Sekolah TEMPE (Tehnik Mengatasi Pernjajahan Ekonomi)
Catatan singkat
Dr.Drs.Mhd.Rakib,S.H.,M.Ag. LPMP Pekanbaru Riau Indonesia
Penulis setuju dengan pendapat KH.
Dr. Masdar F. Mas’udi, Syuriah PBNU, yang menyatakan bahwa kemiskinan adalah
puncak utamabenih teroris, ditambah dengan ketidaadilan global.
Bebeda
dengan koruptor, benihnya adalah kerakusan. Saya buat pantun begini:
Mengapa aku duduk di kursi,
Terlalu lama, duduk di bangku
Bagaimana aku, tidak korupsi,
Gaji sebulah habis, seminggu.
Nah faktor kemiskinan, semua orang tahu,
siapa Misno, Salik, Ikbal, Asmar Latin Sani dan para pelaku terror bom bunuh
diri lain. Pertama-tama mereka adalah anak-anak manusia yang karena
kemiskinannya, menjadi tidak cukup terdidik, pengangguran atau setengah
pengangguran dan terbuang. Pada akhirnya, karena kemiskinan, mereka gagal
menemukan makna pada “hidup“nya. Sementara mereka berfikir bahwa hidupnya hanya
merepotkan diri sendiri dan keluarganya, tiba-tiba ada seorang yang dengan
costum dan bahasa surgawinya menawarkan, bahkan menjanjikan, keber-arti-an diri
yang luar biasa. Dan keberatrtian diri itu, sekali lagi bukan pada hidupnya,
melainkan pada kematiannya, syahid! Janji itu diberikan, tentu
dengan memanipuliasi konsep “mati di jalan Allah” , seperti dalam ayat berikut:
” ولا تحسبن الذين قتلوا فى سبيل الله امواتا بل احياء عند
ربهم يرزقون “
“Jangan
sekali-kali mengira orang-orang yang syahid terbunuh di jalan Allah itu mati.

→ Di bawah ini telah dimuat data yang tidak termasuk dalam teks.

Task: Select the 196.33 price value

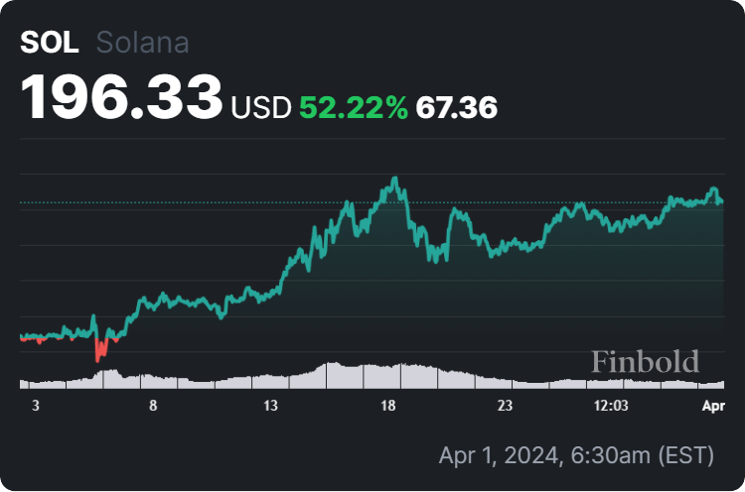Action: [x=121, y=97]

Tidak, mereka tetap hidup di sisi Tuhannya, kaya raya penuh dengan limpahan
rizki..” (Ali Imran [3]: 169).
Sementara
Nurdin M Top dan DR. Azahari sendiri tidak memilih jalan surganya dengan
bom bunuh diri utk membunuh orang lain, seperti yang mereka tawarkan
kepada Misno dkk. Minimal karena keterdidikannya, mereka tetap yakin
bahwa makna dirinya bukan pada kematiannya, melainkan pada hidupnya, pada
keahliannya (mengindoktrinasi orang dan merakit bom utk diledakkan orang lain).

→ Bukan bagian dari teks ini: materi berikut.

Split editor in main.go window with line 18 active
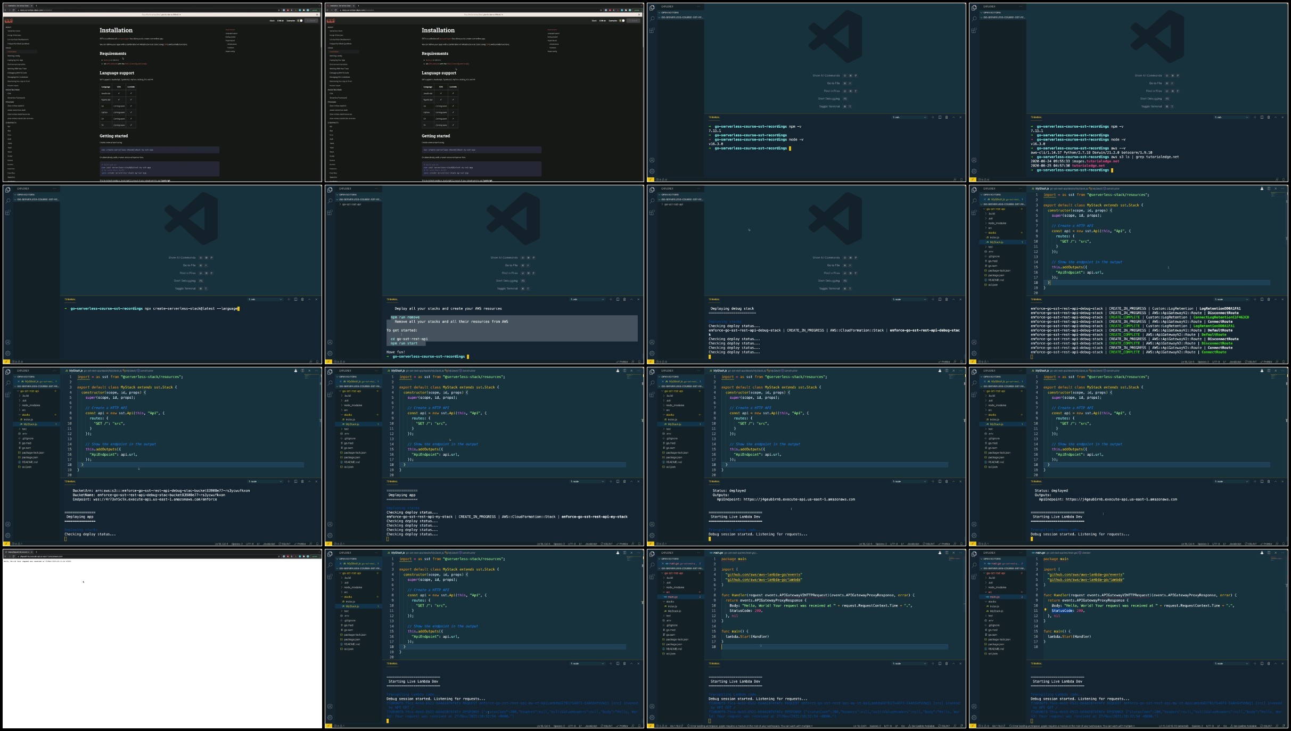Image resolution: width=1291 pixels, height=731 pixels. click(947, 553)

Di Indoensia, dan di banyak Negara Islam lainnnya umat yang merasa
hidupnya tak bermakna karena kemiskinan yang dideranya, atau merasa tak berdaya
karena terampas hak-hak dan kebebasannya, begitu banyak jumlahnya. Dari tahun ketahun
jumlah mereka terus bertambah. Anak-anak manusia dengan kondisi seperti itulah
tanah yang sangat baik dan siap untuk menerima benih radikalisme melalui
indoktrinasi keagamaan yang sederhana dan penuh tawaran jalan pintas.
Memang,
kemiskinan dan perasaan terampas bukan monopoli umat Islam. Akan tetapi
kemiskinan yang menimpa masyarakat yang hidup di bumi Allah yang kaya, dengan
sumberdaya alam yang melimpah dan beraneka, adalah fakta sangat
menyakitkan yang hamper-hampir khas pada umat yang satu ini, umat
Islam. Siapa pun diantara mereka yang menyadari fakta ini akan gampang disulut
amarahnya. Dan, siapa pun tahu bagaimana perilaku orang yang marah. Kenapa
fakta ini meyakitkan? Karena kemelaratan yang menimpa umat Islam tidak
sepenuhnya akibat kesalahan umat sendiri. Kemiskinan yang menimpa umat Islam
secara menyeluruh, dari bagian Timur Nusantara sampai ke ujung barat Kordoba,
sebagian besar adalah akibat salah urus dan perilaku korup dari para
penguasa dan pemimpinnya. Jika di sana ada kemalasan dan kebodohan, itupun
akibat dari tiadanya daya dukung yang dikorup itu.
Para
penguasa di negeri-negeri Islam umumnya tidak punya visi; mereka berkuasa
semata-mata karena ingin berkuasa. Pertanyaan “mau apa dengan kekuasaannya
hendak dibawa kearah mana rakyat dan bangsanya, dan dengan strategi bagaimana”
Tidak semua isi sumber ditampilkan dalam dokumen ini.